その光の点はどんどん大きくなり、オドに近づいているように見える。オドが目を凝らすと、それは四本足で駆ける3匹の狼の姿であり、みるみるうちにオドに駆け寄ってくる。途中、3匹の狼の内、2匹の狼の輪郭がぼやけ、人型になる。
「、、、あっ。」
オドは息を吞む。
ぼやけた輪郭が収束し、姿を現したのは翡翠の光を纏った天狼族の男性と女性だった。
そして、オドは彼らが自分の両親であることを直感的に理解する。
キーンとタマモは淡い光に包まれ、オドのいる大星山の山頂に足を着く。オドは必死になって2人に駆け寄る。言葉を発そうとしたが、かける言葉が思いつかず、思わず嗚咽が漏れる。
「ああ、、、。」
キーンとタマモは駆け寄る我が子を受け止め抱きしめる。実体はないはずだが、オドは確かに2人に触れる感触があった。オドは涙が止まらず、両親の顔を確認したくても視界が滲んでしまう。そんなオドの目元をタマモが拭い優しく抱きしめる。キーンは妻と息子を抱きしめ、その大きな手でオドの頭を撫でてくれる。

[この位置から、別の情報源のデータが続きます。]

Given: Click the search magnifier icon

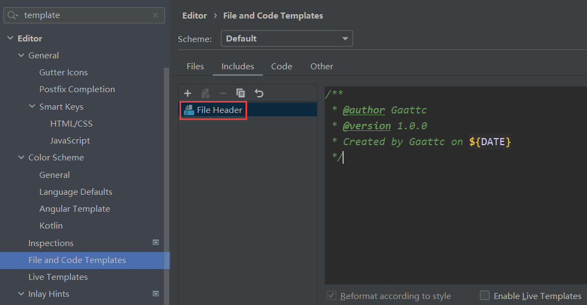Looking at the screenshot, I should (13, 15).
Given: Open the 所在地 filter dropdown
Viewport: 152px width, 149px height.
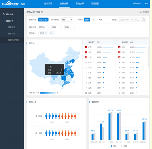Looking at the screenshot, I should coord(44,27).
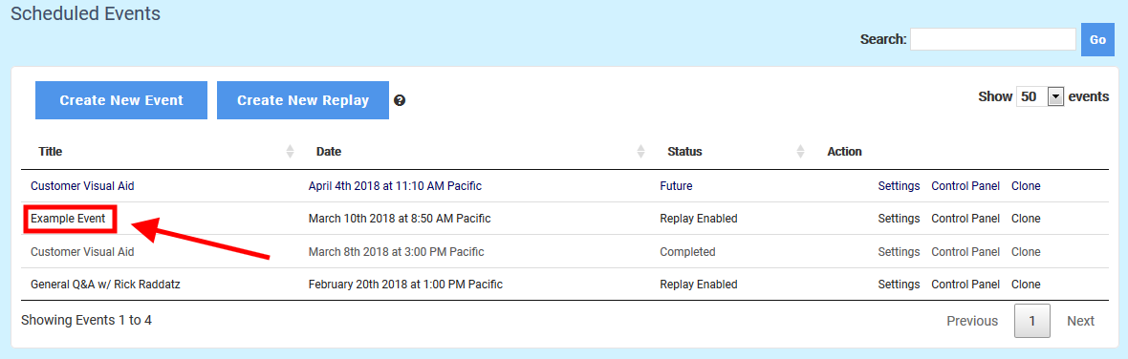
Task: Click the Create New Event button
Action: [121, 100]
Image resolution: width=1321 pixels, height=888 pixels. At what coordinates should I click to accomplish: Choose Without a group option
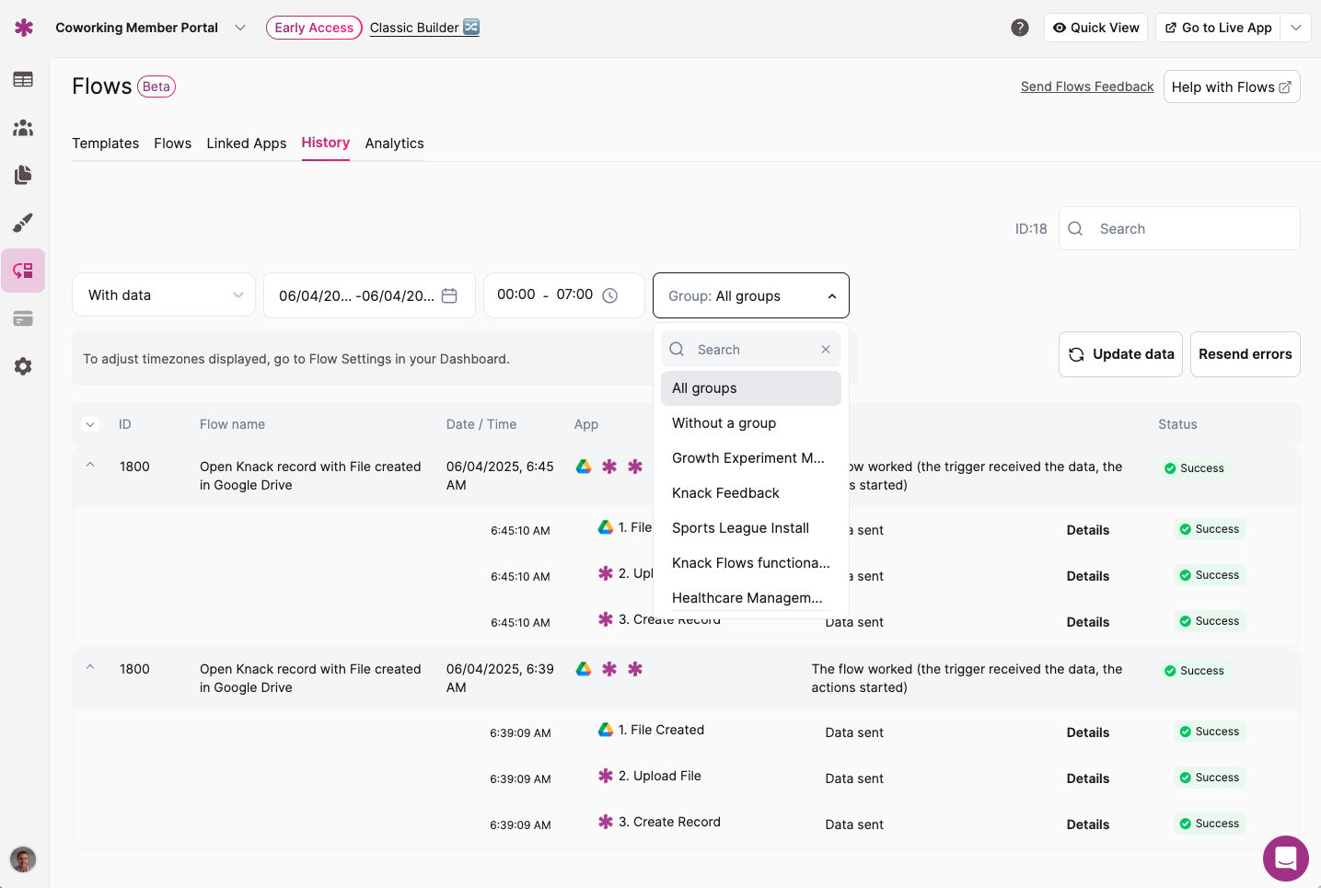coord(724,423)
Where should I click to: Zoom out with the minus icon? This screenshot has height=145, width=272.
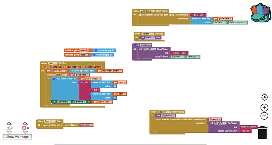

そんな家族の再会を少し離れた場所で天狼王であるリオが優しい眼差しで見つめる。
「オド、私達はいつでもあなたを見守っているわ。」
「オド、君は僕たちの自慢の息子さ。この先何があってもね。」
言葉は発さなかったがオドには両親の思いが光を伝って心に流れ込んできた。
暖かなその光はゆっくりとオドの心臓を包み込み、かつてオドにかけられた弱体魔法を溶かしていく。オドの鼓動が強く身体に響き、オドは身体から今までになかった力が溢れてくるのを感じた。

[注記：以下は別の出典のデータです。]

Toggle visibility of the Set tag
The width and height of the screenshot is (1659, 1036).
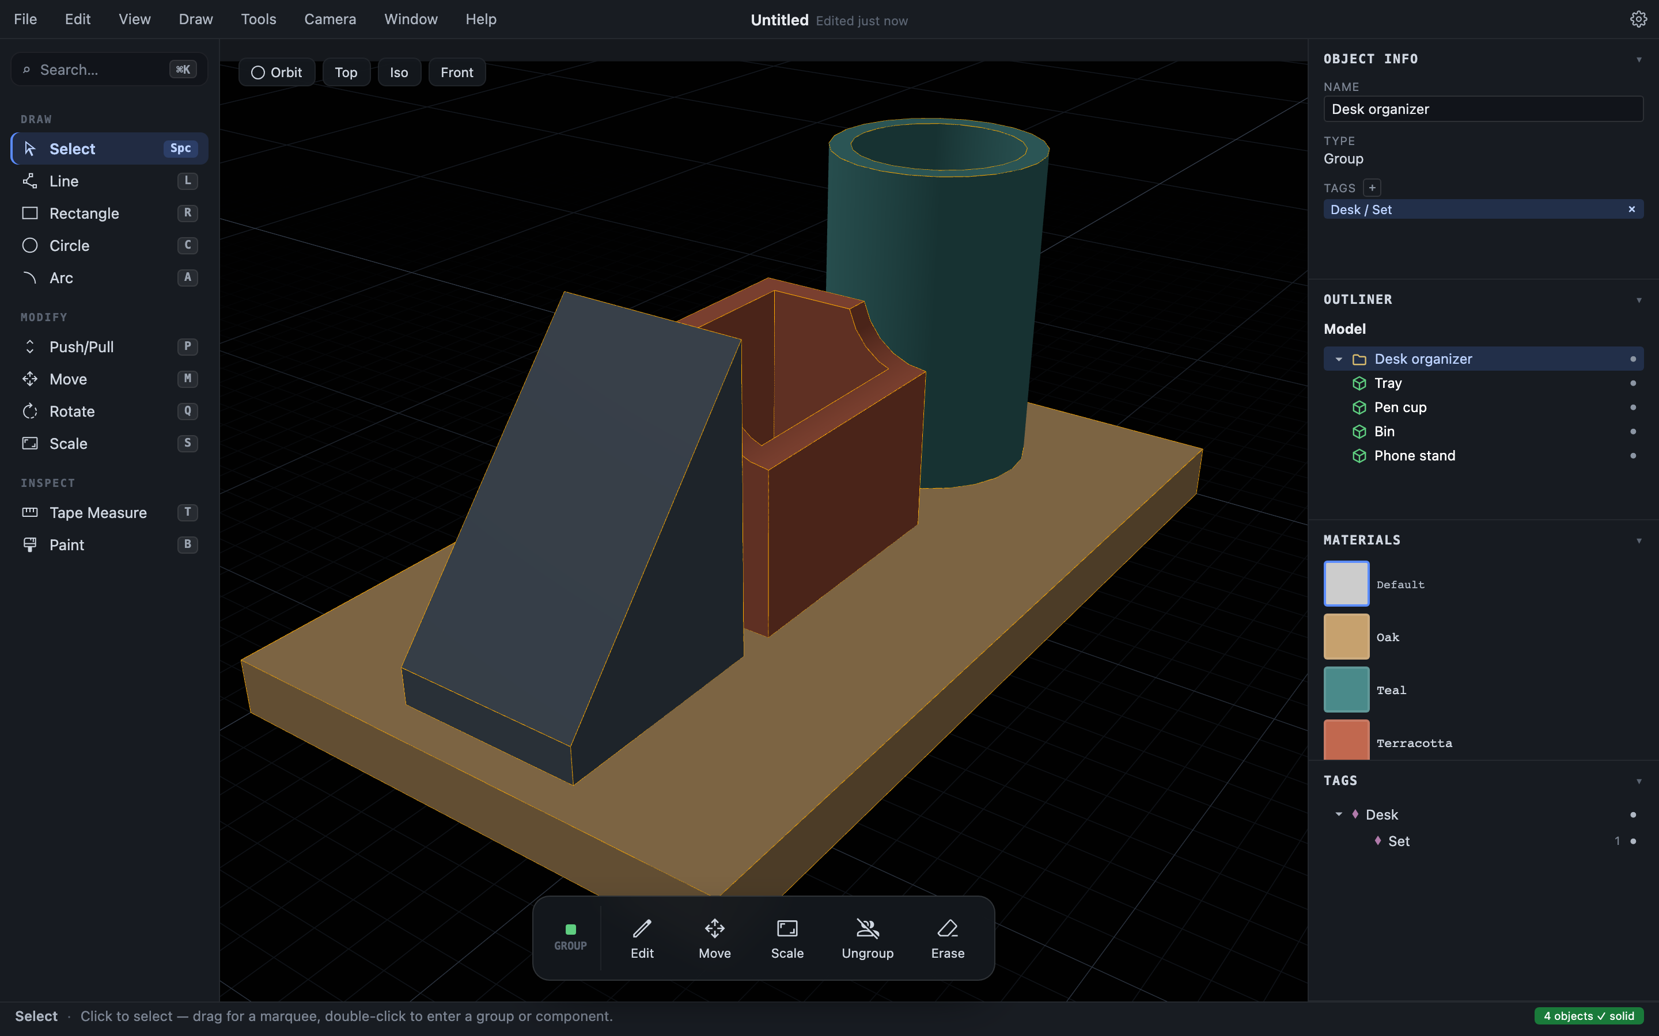pyautogui.click(x=1633, y=841)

キーンがリオの方を見るとリオは頷く。オドは直感的にそれが再びの別れを示すことを理解する。
オドは嫌だとばかりに2人に抱き着くが、オドの腕は空を掠めるだけだった。
リオがオドの下にゆっくりと歩み寄ると自分の鼻先をオドの額に当てる。
「オド、貴方にはなすべき宿めがある。でも忘れないで貴方は決して一人ではない。」
優しく、慈愛に満ちた女性の声がオドの脳内に響く。
そして、再びキーンとタマモがオドの前に立ち、二人もオドの額にキスをしてくれる。
「オド、愛しているよ(わ)。」
2人の声が響く。オドは何も言えず涙を流しながらも、しっかりと立ち上がる。
キーンとタマモはオドに微笑みかけると、リオと共にオーロラに向かって駆けていき、途中で狼の姿となってオーロラの中に消えていった。

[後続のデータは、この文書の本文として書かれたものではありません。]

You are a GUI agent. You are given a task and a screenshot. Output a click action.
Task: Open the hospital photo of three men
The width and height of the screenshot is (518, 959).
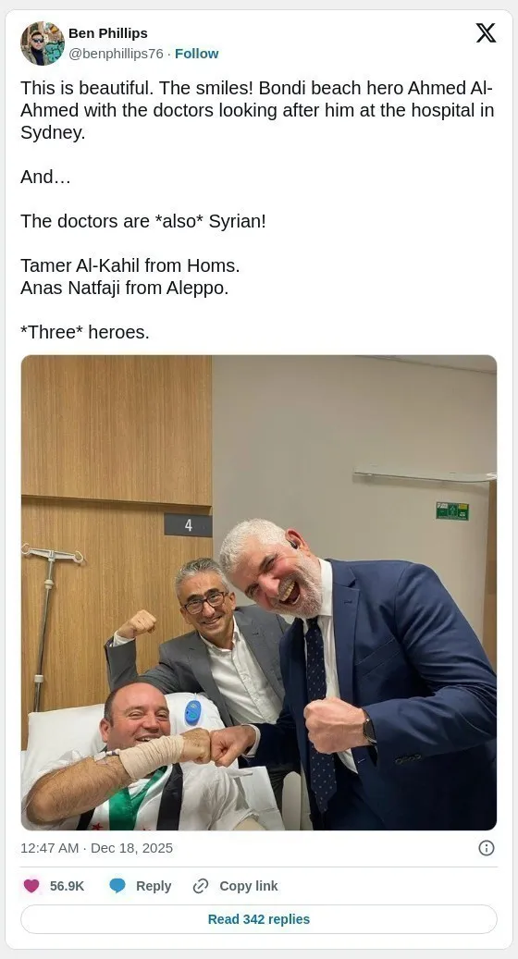259,593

オドは両親が振り返ったときに心配にならないよう、涙を拭ってただ直立を保つ。
東の空がぼんやりと明るくなる。朝がやってきた。
オド君、見入りがち。
天狼族の剣舞について、剣道をしていた(している)方なら伝わると思いますが、日本剣道型の仕太刀の動きの残心がそのまま次の構えに繋がっているイメージです。一応、作者も剣道を16年間続けているのですが、型は段審査前にしか碌にやらないので小説に使っている手前、お恥ずかしい限りです。疲れ切って力の入らない時にこそ力みの無い自然で正しい打ちができるんだ理論の下、死ぬほど切り返しをやらされた高校時代の冬合宿は“今では”いい思い出です。